Towards a Virtual Stuman
Deep reinforcement learning has been an effective methodology for developing control policies for a wide range of motion control tasks. However, the capabilities demonstrated by these methods remain limited compared to the staggering array of skills exhibited by their real world counterparts. These learned policies are also prone to developing unnatural strategies that are at odds with the behaviours observed in humans and other animals. In this talk, I will present a conceptually simple RL framework that enables simulated agents to imitate a rich repertoire of highly dynamic skills from human demonstrations. Our approach is able to reproduce a broad range of skills ranging from locomotion to acrobatics, dancing to martial arts. The policies learn to produce motions that are nearly indistinguishable from motions recorded from human subjects. In addition to training humanoid agents, our framework can also be applied to quadrupeds and other nonhuman morphologies.

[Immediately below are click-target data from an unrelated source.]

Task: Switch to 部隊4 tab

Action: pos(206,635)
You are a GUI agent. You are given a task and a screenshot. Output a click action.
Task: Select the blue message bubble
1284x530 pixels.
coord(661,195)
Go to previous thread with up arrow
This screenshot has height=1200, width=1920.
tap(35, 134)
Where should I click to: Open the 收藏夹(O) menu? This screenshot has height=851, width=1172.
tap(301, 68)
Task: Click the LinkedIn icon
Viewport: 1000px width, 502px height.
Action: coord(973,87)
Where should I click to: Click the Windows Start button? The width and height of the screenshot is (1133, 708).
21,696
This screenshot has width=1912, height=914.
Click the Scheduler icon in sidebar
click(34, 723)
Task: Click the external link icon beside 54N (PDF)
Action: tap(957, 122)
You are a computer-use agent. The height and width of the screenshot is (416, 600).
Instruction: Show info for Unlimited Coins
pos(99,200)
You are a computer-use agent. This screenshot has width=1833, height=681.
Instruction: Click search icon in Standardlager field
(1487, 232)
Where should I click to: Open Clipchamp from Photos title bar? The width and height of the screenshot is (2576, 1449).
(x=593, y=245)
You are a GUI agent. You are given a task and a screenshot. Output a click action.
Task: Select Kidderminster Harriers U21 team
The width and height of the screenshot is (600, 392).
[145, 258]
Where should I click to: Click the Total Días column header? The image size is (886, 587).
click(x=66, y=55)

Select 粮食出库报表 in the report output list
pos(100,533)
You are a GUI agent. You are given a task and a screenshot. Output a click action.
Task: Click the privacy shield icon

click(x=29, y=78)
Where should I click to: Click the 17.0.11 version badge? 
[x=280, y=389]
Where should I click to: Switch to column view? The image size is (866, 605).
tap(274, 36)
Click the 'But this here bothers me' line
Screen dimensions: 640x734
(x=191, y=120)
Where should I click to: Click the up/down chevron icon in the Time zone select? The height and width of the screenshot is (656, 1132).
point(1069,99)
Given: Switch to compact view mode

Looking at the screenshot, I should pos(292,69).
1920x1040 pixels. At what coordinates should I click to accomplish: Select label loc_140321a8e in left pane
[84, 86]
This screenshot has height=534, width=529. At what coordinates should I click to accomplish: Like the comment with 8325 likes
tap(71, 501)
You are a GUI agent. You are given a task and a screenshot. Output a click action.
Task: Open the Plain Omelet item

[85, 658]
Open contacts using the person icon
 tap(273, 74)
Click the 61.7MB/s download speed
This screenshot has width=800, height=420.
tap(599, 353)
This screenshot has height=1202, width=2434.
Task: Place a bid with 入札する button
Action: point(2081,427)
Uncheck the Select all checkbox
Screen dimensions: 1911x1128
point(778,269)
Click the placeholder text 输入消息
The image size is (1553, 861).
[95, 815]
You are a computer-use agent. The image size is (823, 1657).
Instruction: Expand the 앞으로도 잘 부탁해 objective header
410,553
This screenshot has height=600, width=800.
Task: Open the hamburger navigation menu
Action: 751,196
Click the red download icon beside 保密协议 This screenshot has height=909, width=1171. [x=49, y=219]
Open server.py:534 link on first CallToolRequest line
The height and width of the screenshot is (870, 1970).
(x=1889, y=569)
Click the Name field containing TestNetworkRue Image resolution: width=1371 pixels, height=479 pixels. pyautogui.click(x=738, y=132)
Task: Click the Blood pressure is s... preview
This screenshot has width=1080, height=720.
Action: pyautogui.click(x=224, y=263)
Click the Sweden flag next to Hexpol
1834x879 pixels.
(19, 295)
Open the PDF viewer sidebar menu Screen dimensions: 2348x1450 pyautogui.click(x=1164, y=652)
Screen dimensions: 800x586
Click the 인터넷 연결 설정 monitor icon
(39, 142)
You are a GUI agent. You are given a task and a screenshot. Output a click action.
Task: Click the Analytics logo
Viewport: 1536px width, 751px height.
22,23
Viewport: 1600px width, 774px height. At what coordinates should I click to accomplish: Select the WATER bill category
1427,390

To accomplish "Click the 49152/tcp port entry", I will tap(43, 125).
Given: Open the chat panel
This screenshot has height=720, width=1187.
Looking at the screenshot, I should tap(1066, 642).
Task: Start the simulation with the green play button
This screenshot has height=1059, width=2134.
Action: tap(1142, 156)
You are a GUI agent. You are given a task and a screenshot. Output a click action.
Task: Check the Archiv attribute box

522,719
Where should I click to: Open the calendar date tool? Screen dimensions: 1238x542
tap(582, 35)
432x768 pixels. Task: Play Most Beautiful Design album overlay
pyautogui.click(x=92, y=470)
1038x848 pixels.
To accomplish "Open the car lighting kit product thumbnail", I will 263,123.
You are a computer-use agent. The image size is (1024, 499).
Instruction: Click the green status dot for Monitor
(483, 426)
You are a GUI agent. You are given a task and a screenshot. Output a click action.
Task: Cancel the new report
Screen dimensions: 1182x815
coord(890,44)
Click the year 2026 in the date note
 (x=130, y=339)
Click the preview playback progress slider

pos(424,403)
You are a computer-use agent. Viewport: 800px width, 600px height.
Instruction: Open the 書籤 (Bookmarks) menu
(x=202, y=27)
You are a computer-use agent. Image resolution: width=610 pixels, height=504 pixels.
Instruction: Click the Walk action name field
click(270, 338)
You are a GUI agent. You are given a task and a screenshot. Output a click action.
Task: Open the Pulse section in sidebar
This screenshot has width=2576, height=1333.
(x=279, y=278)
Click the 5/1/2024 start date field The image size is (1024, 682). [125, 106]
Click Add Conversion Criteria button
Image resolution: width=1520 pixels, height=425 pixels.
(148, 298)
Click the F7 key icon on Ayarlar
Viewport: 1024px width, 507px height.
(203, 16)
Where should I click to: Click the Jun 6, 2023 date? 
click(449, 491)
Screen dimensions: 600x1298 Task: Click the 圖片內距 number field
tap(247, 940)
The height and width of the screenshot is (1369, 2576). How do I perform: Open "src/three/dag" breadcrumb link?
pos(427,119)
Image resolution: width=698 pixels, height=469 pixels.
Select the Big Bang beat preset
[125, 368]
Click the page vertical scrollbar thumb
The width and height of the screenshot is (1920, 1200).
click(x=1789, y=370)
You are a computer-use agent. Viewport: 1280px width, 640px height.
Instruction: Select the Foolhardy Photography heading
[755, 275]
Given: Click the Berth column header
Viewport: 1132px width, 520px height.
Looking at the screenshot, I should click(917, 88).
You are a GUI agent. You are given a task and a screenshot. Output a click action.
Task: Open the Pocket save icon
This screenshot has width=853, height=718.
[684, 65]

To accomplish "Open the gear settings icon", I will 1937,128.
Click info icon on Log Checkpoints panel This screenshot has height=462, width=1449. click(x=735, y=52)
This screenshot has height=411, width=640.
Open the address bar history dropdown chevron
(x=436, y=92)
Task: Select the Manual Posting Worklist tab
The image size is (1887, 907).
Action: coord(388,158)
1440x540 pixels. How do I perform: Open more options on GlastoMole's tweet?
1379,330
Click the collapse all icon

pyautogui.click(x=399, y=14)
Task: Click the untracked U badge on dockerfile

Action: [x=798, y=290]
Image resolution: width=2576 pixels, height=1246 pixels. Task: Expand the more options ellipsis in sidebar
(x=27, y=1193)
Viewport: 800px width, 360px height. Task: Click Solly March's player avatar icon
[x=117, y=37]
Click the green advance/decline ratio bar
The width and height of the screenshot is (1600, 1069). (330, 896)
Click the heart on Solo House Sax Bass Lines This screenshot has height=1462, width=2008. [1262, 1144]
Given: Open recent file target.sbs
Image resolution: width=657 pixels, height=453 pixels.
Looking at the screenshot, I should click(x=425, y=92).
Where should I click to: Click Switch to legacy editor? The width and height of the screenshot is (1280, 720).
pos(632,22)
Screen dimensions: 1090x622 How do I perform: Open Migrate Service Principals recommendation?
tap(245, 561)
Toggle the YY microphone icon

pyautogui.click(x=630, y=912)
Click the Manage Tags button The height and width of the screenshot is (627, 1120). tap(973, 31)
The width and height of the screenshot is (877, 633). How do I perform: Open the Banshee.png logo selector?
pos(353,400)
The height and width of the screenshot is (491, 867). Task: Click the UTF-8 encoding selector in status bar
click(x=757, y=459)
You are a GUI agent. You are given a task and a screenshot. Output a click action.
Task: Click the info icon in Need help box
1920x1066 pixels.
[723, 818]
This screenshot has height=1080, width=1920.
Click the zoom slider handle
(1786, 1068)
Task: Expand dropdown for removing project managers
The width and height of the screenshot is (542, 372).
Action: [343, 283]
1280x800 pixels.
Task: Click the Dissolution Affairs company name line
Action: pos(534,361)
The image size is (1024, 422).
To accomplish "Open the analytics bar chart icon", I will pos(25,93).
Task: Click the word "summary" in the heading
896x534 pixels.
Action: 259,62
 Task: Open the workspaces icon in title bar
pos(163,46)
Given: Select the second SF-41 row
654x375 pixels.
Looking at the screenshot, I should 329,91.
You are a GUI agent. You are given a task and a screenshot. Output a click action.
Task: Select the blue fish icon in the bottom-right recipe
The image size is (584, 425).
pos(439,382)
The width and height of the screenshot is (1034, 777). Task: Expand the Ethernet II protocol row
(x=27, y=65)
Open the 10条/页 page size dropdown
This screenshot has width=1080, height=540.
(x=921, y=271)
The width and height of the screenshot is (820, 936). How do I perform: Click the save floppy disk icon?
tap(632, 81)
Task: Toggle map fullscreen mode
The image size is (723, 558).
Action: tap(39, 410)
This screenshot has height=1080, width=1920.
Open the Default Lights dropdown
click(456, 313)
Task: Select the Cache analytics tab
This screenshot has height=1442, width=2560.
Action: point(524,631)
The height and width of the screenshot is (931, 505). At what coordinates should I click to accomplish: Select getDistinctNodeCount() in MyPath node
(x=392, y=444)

Jason Peng is a first year Ph.D student at UC Berkeley, working with Professor Pieter Abbeel and Professor Sergey Levine. His work lies at the intersection of reinforcement learning and computer animation, with an emphasis on motion control for physics-based character simulation. He received a B.Sc and M.Sc in computer science from the University of British Columbia under the supervision of Professor Michiel van de Panne. He is the recipient of the NSERC Post Graduate Scholarship, and the Governor General's Academic Bronze, Silver, and Gold medals.